Last data update: 2014.03.03

R: Compute a coverage matrix
cov.matrixR Documentation

Compute a coverage matrix

Description

This method generates a coverage matrix for which each column is a different genomic feature (i.e. the coordinate of the transcription start site) or genomic interval (defined by start/end coordinates) and each row can be either a position or a bin related to this feature or interval. Each element in the matrix is the result of computing the coverage value for this position/bin that is at a certain distance upstream or dowstream the genomic feature (i.e. the TSS) or it is in the genomic interval

Usage

## S4 method for signature 'ANY,missing'
cov.matrix(tr,coordfile,normalization,bin_width,extend,no_windows,offset,num_cores)
## S4 method for signature 'ANY,ANY'
cov.matrix(tr,ctl,coordfile,normalization,bin_width,extend,no_windows,offset,do,num_cores)

Arguments

tr

An instance of a CoverageBamFile or CoverageBigWigFile object

ctl

An instance of a CoverageBamFile or CoverageBigWigFile object. This argument is optional and if provided then this object will be used in the arithmetic operations with the coverages specified with the do argument. Default=NULL

coordfile

File in the BED or GFF format containing the coordinates used to generate the coverage matrix

normalization

Normalize the coverage values in the matrix. Possible normalization types are rpm (Read per million). Default=NULL

bin_width

Calculate the average coverage for bins of length defined by this argument. Default is 1 nucleotide

extend

Controls the number of nucleotides to extend relative to the anchor coordinates (i.e. TSS) as specified in the coordfile argument

no_windows

Number of windows used to divide the interval defined by the start and end coordinates as specified in the coordfile argument

offset

If the no_windows argument is set, this controls the number of windows to extend the interval defined by the start/end coordinates. Default=0

do

Used to set the arithmetic operation to perform in a certain position or bin. Possible values are: log2ratio, ratio, substraction. This argument only makes sense when either a CoverageBamFile or CoverageBigWigFile object is provided with the ctl argument. Default= log2ratio

num_cores

Number of cores to use.
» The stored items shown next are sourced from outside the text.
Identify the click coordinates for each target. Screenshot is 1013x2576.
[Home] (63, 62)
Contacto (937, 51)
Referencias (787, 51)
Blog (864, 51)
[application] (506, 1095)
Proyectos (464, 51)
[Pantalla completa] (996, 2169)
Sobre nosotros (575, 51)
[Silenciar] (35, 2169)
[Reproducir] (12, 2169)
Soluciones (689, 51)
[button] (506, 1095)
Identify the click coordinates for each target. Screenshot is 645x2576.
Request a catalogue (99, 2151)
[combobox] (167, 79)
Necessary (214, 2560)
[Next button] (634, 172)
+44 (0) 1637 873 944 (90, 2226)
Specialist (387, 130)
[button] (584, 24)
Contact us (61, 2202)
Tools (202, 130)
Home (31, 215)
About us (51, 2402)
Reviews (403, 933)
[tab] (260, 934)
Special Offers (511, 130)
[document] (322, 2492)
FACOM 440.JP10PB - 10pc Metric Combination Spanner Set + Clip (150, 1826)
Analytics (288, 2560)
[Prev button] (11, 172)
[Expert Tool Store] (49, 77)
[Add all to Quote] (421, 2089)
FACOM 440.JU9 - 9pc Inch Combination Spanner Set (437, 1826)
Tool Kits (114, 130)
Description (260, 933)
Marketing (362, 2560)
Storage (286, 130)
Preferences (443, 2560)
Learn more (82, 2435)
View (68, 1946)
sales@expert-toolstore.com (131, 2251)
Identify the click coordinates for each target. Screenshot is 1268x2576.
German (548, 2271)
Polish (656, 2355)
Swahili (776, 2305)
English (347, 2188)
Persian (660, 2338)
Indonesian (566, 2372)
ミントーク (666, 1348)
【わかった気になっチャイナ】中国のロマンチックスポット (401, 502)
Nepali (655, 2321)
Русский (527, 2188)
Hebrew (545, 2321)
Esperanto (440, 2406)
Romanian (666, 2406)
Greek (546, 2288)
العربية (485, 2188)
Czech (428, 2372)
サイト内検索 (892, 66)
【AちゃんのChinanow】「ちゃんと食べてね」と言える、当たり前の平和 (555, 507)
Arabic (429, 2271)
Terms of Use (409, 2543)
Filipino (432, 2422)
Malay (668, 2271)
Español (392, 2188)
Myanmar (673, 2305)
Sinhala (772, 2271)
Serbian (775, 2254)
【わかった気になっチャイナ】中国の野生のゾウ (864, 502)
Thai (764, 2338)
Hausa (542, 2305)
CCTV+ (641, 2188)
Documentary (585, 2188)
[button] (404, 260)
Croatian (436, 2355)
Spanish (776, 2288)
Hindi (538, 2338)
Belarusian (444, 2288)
Default= The detectCores() function from the library parallel will be used to check the number of cores available in the system and this number will be used as the default value

Details

The cov.matrix function receives one or two CoverageBamFile or CoverageBigWigFile objects and returns a coverage matrix in which every column can be either a single genomic feature (i.e. the coordinates of the transcription start site for a gene) or a certain genomic interval defined by the start and end coordinates specified in the file used with the coordfile argument, and each row represents a different position/bin relative to the feature or a certain window within a genomic interval. This behaviour is controlled by the extend and no_windows parameters. For example, if one set the extend argument, then each row represents a single genomic position (or bin with a a size defined by the bin_width argument) relative to the anchor coordinate. Each matrix element will be the result of calculating the depth of coverage for that particular position/bin relative to the anchor coordinate defined in coordfile. If the bin_width parameter is >1 nt, then the average coverate for each bin is used for all downstream calculations. On the other hand, if the no_windows parameter is set, then each row in the matrix will represent a certain genomic window within an interval defined by the start and end coordinates as specified in the coordfile file. In this case, each element in the matrix will be the average coverage value for that particular genomic window. The number of windows in which the genomic interval is divided is controlled by the no_windows argument. Finally, if only one CoverageBamFile or CoverageBigWigFile is provided using the tr argument, then the matrix elements are the result of computing the coverage value or the average coverage value for a certain position or a certain genomic bin/window respectively. If, on the other hand, two files are provided using the tr and the ctl arguments, then the matrix elements will be the result of performing a certain arithmetic operation (specified with the do argument) with the coverages.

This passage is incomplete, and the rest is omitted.